What you probably didn’t think about was how many different senses and cognitive processes blended together to make that experience for you. Can you almost smell the popcorn when you think of that movie? Maybe the play had not only great acting but creative costumes and lighting and starred someone you thought was good-looking and moved with amazing grace. Was it the dancing with festive fans nearby? So many elements come together to provide a “singularly” great experience.
How might you go about designing a great experience for your product or service? What are the sensations, emotions, and cognitive processes that make up your experience? How can you tease them apart systematically into component parts? How will you know you are building the right thing?
This book is designed to help you understand and harness what we know about human psychology to unpack experiences into their component parts and uncover what is needed to build a great experience. This is a great time to do so. The pace of scientific discovery in brain science has been steadily increasing. There have been tremendous breakthroughs in psychology, neuroscience, behavioral economics, and human–computer interaction that provide new information about distinct brain functions and how humans process that information to generate that feeling of a single experience.

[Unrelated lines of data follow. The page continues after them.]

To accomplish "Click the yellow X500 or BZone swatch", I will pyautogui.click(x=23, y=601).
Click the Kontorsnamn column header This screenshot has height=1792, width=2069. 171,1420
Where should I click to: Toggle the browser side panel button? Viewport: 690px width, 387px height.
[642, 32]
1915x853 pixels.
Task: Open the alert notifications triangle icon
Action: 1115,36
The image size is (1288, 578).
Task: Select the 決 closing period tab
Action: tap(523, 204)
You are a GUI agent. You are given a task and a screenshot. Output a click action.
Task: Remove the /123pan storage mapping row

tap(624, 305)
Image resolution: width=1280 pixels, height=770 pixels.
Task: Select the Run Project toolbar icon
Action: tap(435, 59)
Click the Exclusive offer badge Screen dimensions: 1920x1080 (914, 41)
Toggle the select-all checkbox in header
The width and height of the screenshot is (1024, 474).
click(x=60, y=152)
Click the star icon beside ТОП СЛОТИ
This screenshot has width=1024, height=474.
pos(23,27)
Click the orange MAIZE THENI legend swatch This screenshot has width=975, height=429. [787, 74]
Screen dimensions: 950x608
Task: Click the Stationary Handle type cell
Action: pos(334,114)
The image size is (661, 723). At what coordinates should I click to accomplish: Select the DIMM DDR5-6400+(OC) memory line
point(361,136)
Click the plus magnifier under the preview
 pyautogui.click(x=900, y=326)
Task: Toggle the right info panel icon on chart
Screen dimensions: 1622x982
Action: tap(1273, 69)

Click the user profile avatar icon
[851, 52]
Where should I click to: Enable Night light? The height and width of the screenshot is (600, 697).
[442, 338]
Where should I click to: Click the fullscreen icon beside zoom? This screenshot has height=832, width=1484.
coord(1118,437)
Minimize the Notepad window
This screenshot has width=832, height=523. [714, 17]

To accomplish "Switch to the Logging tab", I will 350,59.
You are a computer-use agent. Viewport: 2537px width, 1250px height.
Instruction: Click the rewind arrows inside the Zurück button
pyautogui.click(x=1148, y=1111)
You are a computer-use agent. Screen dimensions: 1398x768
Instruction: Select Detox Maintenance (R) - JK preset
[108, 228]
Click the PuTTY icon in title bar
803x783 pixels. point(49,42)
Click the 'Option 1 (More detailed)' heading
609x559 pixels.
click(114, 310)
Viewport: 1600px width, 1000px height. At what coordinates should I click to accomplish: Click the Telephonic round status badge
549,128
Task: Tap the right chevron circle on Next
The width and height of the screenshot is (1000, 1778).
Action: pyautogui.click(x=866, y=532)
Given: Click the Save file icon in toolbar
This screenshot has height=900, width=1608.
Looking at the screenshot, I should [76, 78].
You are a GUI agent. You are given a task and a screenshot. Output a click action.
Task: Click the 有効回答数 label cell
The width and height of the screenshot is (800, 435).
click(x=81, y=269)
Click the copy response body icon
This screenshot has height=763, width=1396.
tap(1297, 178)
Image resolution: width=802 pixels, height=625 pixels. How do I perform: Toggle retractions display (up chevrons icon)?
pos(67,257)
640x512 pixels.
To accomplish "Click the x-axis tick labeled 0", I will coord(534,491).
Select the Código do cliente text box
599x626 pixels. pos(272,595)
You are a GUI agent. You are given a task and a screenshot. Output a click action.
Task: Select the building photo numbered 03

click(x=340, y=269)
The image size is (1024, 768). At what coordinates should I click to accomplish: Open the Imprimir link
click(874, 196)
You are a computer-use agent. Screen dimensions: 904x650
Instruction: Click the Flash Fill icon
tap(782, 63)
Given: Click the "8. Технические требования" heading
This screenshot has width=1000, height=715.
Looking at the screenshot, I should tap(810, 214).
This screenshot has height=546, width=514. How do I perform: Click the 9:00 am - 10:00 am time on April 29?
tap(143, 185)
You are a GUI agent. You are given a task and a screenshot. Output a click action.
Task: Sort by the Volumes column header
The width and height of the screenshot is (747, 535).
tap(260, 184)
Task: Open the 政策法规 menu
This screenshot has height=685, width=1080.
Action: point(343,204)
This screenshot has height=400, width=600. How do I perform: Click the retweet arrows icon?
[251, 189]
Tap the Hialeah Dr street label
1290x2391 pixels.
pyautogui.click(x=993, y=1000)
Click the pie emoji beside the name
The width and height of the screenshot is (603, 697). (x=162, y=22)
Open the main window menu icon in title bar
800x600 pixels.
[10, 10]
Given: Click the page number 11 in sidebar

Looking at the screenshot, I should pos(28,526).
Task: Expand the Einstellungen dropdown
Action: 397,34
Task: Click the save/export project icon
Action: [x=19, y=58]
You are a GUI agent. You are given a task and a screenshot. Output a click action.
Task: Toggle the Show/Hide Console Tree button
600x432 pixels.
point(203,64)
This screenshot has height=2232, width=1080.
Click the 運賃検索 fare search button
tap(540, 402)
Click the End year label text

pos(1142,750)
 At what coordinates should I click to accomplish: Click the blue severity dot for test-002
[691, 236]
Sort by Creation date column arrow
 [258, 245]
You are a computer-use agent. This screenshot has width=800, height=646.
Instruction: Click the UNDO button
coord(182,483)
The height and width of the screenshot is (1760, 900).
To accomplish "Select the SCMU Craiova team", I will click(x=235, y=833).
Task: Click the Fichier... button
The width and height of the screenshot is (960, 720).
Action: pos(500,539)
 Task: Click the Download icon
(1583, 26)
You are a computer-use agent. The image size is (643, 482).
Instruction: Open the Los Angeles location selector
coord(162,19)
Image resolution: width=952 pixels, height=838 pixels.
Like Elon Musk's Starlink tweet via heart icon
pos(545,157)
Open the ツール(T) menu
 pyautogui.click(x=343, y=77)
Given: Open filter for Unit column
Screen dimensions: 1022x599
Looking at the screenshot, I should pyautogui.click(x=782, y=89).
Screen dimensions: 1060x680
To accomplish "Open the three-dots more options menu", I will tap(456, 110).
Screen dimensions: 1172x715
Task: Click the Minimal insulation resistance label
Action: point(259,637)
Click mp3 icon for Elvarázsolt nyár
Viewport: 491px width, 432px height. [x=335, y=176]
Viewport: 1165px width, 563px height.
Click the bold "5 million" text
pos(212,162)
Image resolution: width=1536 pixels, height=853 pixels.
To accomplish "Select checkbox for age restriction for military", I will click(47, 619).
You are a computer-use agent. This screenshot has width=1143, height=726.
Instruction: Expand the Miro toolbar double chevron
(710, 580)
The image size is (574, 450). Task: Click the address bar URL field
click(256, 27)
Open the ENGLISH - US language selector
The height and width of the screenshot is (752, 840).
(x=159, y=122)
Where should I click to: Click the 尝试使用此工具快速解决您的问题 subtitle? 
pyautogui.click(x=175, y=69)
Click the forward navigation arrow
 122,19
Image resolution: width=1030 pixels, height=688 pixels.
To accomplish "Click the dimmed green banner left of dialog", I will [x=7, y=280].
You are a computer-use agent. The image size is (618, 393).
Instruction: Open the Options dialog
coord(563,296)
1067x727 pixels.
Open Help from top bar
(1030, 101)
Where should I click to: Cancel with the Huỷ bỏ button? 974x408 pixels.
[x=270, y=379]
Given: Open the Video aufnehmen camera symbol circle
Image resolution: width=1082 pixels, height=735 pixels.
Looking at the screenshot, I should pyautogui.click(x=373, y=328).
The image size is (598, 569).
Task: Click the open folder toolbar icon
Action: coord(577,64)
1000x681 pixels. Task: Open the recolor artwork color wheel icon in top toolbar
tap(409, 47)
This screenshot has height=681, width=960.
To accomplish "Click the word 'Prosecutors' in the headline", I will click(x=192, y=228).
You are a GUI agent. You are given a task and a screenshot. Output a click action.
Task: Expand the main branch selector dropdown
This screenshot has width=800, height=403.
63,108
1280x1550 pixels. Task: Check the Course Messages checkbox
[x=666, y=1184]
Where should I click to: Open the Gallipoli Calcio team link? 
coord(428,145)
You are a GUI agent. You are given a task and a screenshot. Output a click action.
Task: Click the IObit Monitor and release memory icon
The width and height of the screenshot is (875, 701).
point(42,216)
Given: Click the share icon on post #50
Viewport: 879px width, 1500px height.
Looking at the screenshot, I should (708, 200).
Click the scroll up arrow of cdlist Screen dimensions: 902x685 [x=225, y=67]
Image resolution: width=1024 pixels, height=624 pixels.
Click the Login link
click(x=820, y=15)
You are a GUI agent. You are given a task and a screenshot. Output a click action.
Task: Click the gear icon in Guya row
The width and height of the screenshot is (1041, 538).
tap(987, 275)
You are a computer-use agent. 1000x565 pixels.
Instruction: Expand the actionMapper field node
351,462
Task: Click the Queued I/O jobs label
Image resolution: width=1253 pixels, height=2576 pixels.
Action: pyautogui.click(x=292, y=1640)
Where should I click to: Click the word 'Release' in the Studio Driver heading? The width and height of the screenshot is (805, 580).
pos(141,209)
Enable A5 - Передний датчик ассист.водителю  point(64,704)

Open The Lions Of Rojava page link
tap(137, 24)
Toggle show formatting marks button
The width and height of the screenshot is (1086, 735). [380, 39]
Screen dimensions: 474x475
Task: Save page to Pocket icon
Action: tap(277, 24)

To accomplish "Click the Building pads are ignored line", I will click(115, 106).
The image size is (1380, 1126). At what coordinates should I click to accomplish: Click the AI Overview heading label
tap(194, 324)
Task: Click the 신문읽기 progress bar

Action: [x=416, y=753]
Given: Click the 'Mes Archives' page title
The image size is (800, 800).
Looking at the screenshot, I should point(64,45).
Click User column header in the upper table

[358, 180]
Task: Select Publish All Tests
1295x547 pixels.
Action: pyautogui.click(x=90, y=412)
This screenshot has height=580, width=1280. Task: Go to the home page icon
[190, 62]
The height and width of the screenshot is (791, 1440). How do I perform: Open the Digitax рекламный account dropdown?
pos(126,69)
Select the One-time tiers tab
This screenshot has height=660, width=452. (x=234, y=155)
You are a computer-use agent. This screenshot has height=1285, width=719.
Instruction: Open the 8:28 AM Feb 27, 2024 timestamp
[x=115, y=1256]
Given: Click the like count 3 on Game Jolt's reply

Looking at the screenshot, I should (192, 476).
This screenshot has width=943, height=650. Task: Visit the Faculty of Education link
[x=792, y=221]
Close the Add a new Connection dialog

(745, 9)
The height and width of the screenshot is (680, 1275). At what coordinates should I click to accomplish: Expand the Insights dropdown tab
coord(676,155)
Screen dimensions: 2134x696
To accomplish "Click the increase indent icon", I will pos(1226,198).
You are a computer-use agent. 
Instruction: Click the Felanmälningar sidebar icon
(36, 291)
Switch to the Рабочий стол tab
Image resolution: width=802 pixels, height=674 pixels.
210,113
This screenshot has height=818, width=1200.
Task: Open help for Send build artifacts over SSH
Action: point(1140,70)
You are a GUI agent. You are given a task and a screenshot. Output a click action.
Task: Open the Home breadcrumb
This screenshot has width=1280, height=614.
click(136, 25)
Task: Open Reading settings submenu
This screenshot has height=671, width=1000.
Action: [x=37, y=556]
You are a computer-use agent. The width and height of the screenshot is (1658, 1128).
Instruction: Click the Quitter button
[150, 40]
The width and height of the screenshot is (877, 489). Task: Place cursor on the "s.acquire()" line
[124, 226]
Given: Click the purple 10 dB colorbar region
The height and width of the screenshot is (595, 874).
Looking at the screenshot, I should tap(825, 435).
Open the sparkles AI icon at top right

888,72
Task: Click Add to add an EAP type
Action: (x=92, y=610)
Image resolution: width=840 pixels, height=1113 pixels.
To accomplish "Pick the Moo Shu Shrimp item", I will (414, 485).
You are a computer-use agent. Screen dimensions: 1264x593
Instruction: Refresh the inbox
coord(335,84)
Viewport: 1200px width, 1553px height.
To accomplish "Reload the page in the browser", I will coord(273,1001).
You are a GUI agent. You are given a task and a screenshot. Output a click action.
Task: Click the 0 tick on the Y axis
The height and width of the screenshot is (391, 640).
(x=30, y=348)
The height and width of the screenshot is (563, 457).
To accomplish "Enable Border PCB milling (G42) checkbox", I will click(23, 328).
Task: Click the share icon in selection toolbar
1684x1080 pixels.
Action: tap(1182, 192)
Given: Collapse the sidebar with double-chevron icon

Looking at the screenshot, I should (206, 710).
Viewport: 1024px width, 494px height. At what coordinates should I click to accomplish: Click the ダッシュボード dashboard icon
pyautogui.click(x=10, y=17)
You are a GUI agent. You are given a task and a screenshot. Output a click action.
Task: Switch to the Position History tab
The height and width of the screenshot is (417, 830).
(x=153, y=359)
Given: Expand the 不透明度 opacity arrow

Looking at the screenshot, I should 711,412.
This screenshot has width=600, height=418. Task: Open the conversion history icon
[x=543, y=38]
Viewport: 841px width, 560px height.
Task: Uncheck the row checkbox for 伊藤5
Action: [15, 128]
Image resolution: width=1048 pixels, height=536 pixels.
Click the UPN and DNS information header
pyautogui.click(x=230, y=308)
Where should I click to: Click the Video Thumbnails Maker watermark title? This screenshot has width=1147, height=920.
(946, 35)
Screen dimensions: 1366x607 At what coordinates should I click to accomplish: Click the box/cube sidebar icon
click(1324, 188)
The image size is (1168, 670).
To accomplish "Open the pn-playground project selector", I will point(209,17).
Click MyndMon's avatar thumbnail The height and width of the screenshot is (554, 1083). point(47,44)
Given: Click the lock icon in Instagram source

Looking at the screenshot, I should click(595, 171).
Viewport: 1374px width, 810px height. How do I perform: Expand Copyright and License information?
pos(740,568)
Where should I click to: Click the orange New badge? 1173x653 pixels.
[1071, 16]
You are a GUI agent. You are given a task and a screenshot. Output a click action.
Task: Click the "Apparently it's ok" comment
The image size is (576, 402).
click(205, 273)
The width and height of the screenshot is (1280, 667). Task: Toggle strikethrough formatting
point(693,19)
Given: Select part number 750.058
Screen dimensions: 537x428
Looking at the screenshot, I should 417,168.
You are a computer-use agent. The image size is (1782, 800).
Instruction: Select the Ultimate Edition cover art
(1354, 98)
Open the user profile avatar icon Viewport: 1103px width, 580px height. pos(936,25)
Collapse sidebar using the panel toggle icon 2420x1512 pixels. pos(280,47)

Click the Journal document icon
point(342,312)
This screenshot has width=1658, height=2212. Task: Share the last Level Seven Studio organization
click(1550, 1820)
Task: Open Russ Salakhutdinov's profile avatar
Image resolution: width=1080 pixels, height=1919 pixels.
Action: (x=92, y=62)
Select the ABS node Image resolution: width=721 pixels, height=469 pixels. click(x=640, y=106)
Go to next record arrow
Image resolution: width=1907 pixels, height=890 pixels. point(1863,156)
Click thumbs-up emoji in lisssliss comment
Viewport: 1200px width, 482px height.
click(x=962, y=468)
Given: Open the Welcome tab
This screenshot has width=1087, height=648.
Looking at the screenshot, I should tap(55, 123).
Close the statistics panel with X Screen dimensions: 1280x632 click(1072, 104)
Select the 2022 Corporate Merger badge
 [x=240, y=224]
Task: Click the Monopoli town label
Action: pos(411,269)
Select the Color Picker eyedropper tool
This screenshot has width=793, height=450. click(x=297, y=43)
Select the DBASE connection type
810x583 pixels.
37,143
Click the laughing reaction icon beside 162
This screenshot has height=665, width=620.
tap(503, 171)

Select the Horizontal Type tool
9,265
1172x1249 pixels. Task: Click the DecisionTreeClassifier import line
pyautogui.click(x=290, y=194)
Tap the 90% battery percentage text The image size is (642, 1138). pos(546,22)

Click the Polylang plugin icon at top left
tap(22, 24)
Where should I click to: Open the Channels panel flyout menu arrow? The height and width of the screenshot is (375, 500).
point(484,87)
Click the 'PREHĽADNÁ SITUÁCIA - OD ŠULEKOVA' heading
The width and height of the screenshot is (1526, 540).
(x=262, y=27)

Your thoughts about your own thinking can be misleading because there are limits to your awareness of your own mental processes. We all know what it’s like to struggle over a decision about which outfit to wear for a big date or a job interview: Will you meet their initial expectations? Will they get the wrong impression? Does it look good? Do you look professional enough? Are those shoes too attention-grabbing? There are a lot of thoughts there—but there are still more thoughts that you are unable to articulate, or are even aware of.
One of the fascinating things about consciousness is how much of our thinking is impenetrable to our own awareness. For example, while we are easily able to identify the shoes we plan to wear to an interview, we do not have insight into how we recognized the shoes as shoes, or how we were able to sense the color of the shoes. We generally don’t know where our eyes are moving to next, the position of our tongue (yikes!), how we control our heart rate, how we see, how we recognize words, or how we remember our first home (or anything), to mention just a few examples. As a result, we must identify and understand not only consciously accessible cognitive processes, but also those that are unconscious (like eye movements often are) or deep-seated—like the emotions related to those concepts.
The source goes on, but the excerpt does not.